転職するような就労通知を受けていない以上、彼が彼女の会社に行く理由はないからだ。
どんな会社で何を生業にしてようが、彼の預かり知る所ではなかった。
彼はメールをそっと閉じ、レンジで温めたスープを口に運んだ。
彼女の信条を映したようなあの夕日を思い出しながら飲むスープは、味気ない物だった。
風呂を済ませ、いつも通り読書をしようと、本に手を伸ばした時だった。
『本での読書はやめ、デバイスで次の小説を読みなさい。
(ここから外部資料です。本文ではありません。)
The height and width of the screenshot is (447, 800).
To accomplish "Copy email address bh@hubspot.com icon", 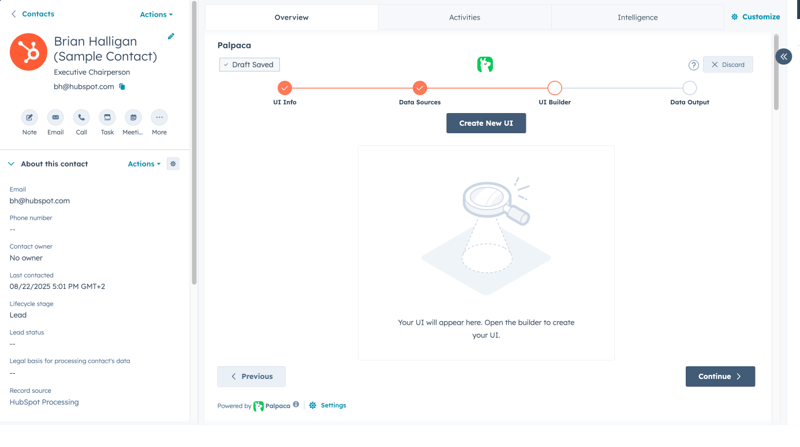I will point(122,87).
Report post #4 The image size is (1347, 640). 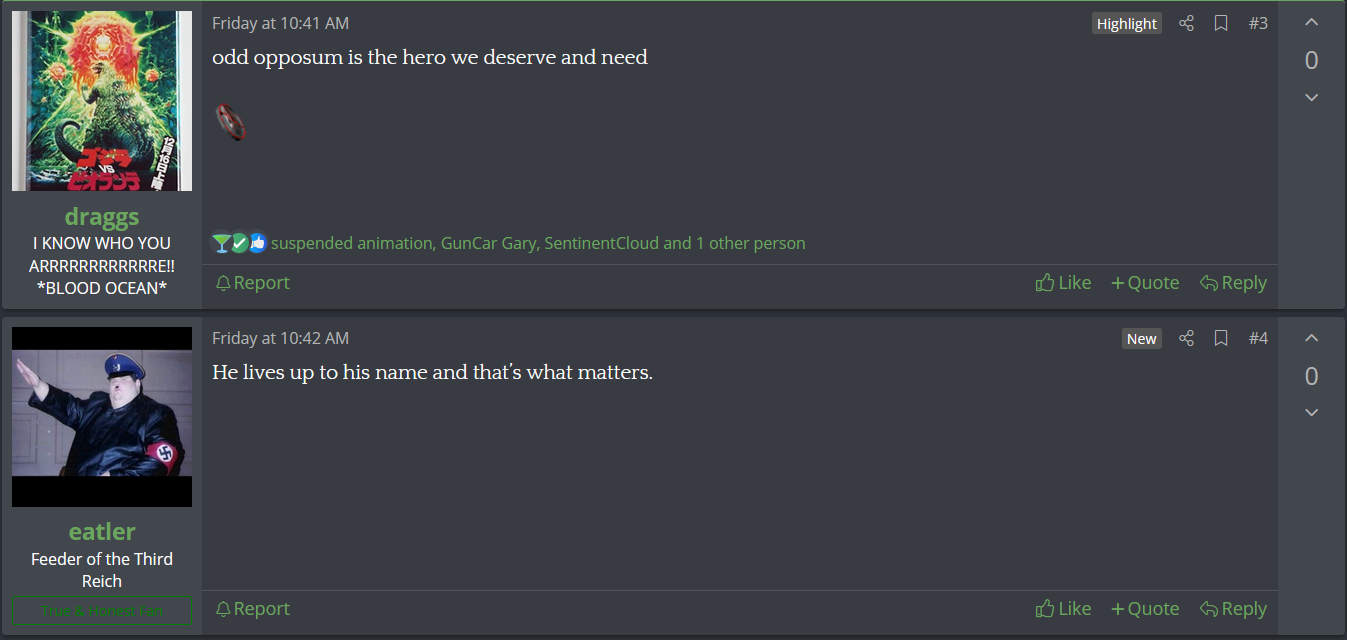252,609
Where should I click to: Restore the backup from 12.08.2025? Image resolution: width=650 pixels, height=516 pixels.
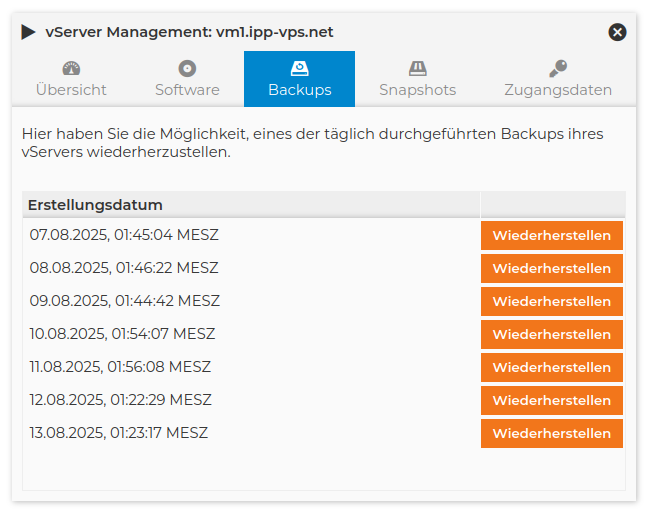coord(551,401)
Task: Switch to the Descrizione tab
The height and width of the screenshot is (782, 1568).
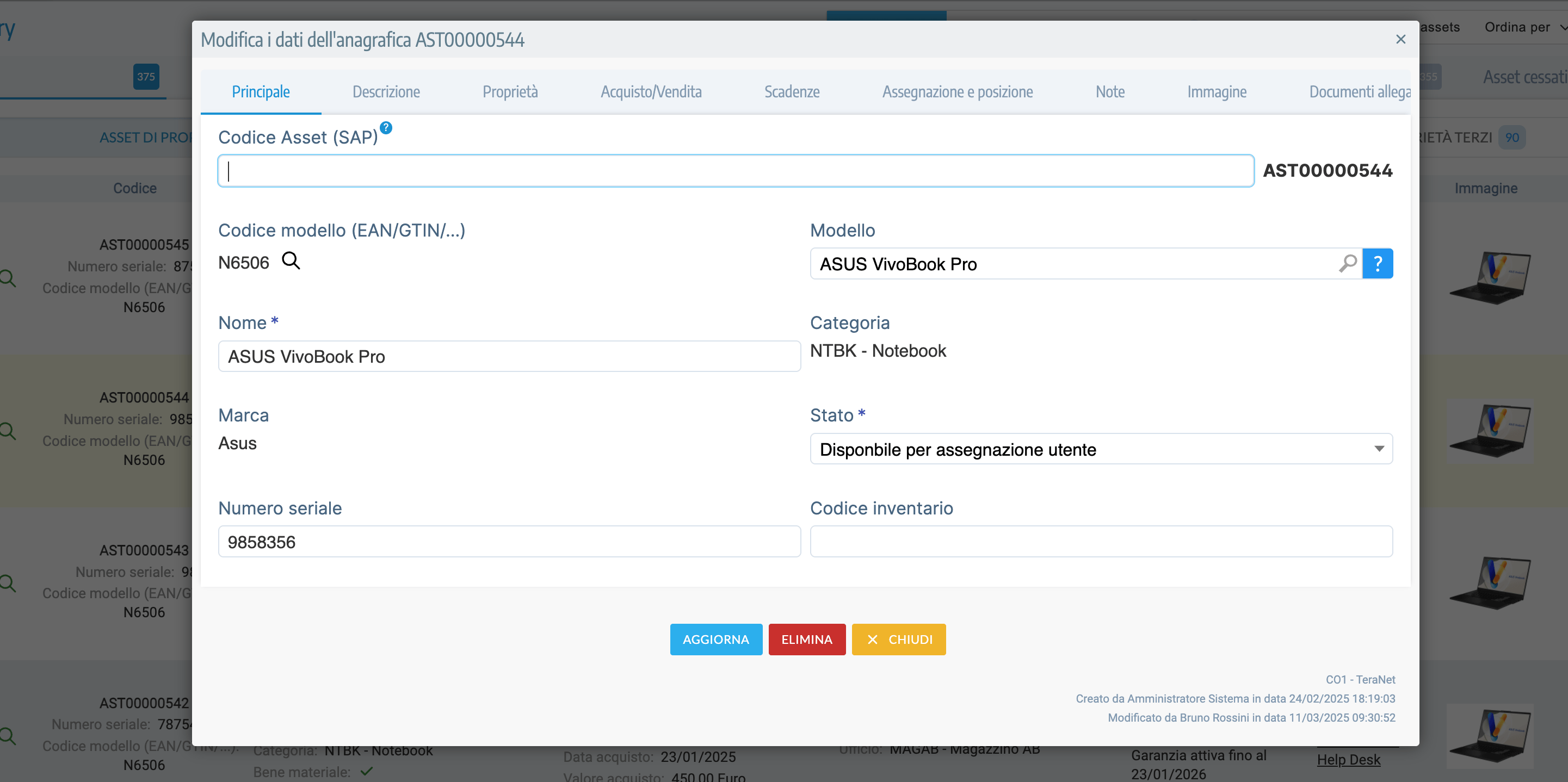Action: [x=386, y=92]
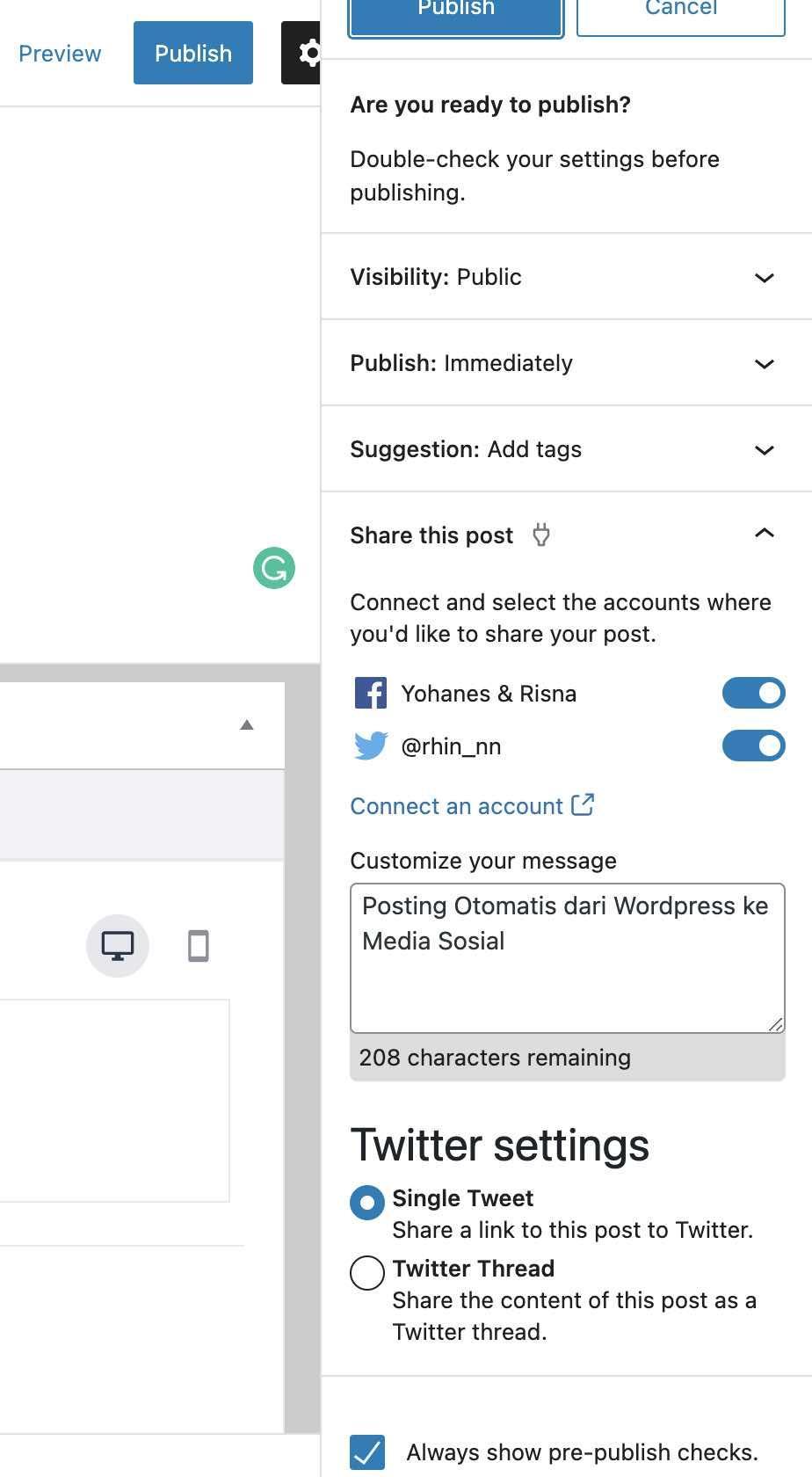Select the desktop preview icon
Screen dimensions: 812x1477
[x=118, y=946]
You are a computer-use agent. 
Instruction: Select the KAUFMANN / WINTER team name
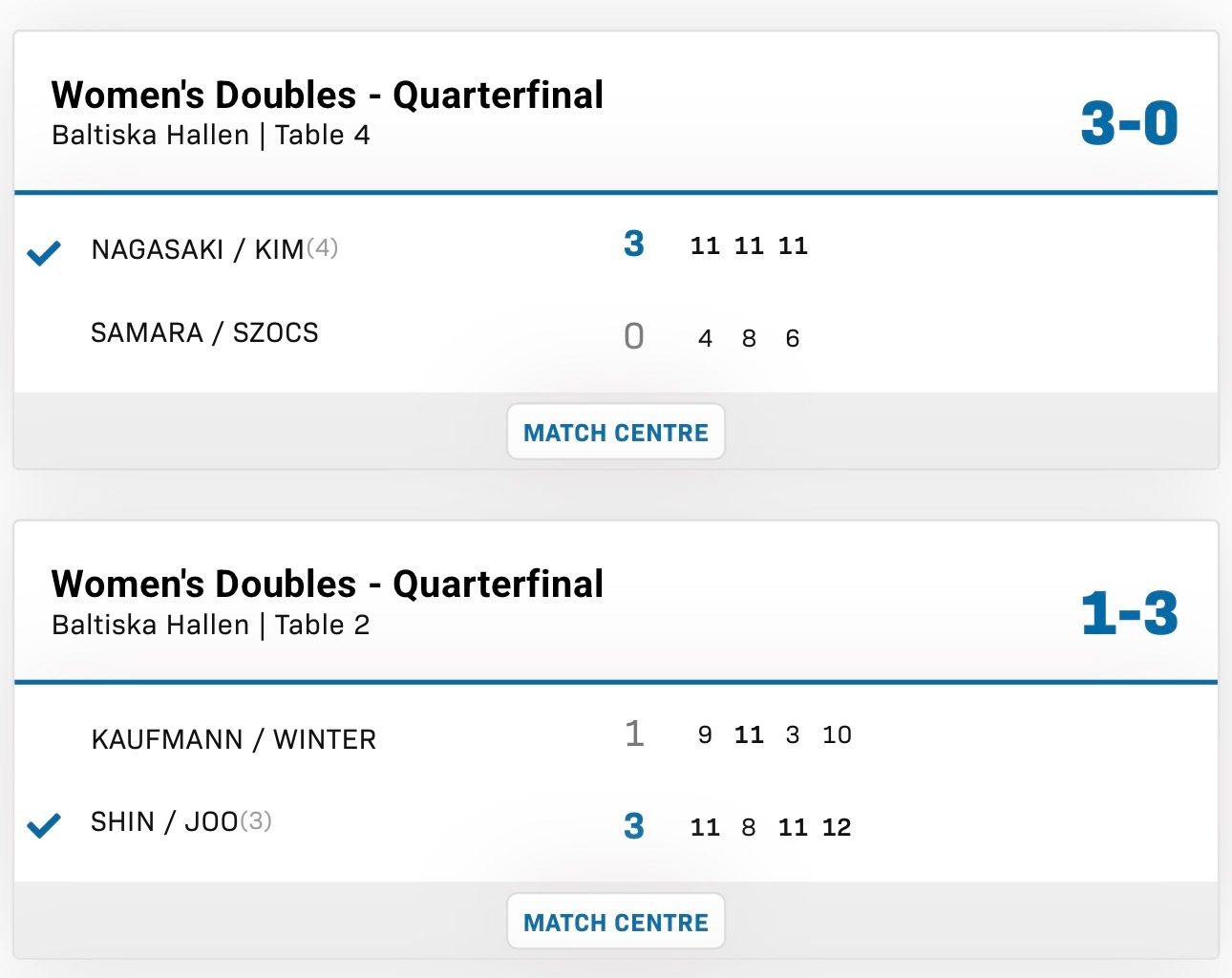point(234,739)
httpspqc://www─────────』
ユウの新しく届いた通知を見て、立ち尽くした。
ディスとの会話を制止することは、予定に反した行動だし、突発的に起こったことだから理解出来る。
しかし、どうして本で読んではいけないんだ?
ウィールだって知ってるはずだ。
俺は大勢友人を失っても、まだ本を借りるために図書館に赴く奴だぞ。
理解してくれたから、最近は警告もしてこなくなったんじゃないのか?
いったい何をもって、この行動が不幸に通じるなんて言え─────────
その考えが過った時、ユウは眉を顰めた。
乾いた笑いを漏らしながら、彼女の笑顔を思い出す。
感化され過ぎだ。ウィールの予測に疑問を持つ必要なんてない。
ただでさえ少ない友人が、さらに減るかもしれないんだ。
やめだやめだ。
この本はバッグに閉まって、来週返しに行こう。
ユウは本から手を放そうとする。
時計を見て、スケジュール更新まで時間があることを確認する。
手の爪の長さを見て、一昨日切ったことを思い出す。
既に閉まっているカーテンを弄り、きっちりと隙間なく締め切ったことを確認する。
溜息をついて、その場で屈伸してみたりした。
しかし、何をやっても彼の手から本が離れることはなかった。
『それならこの通知に書かれてることって何なのって』
彼女の言葉が思い起こされる。
『ディスの考えは明らかに間違っている』
自分の思考を思い返す。
『やめてください!』
昨日の婚姻相手の強い拒絶を回想する。
『やっぱり雨の日は好きだな~・・・』
そしてバスで見た夕焼け色に染まる彼女の表情を思い出した。
その夜、夜更かしをしたユウは、翌日の仕事に寝坊して上司に大目玉を食らうのだった。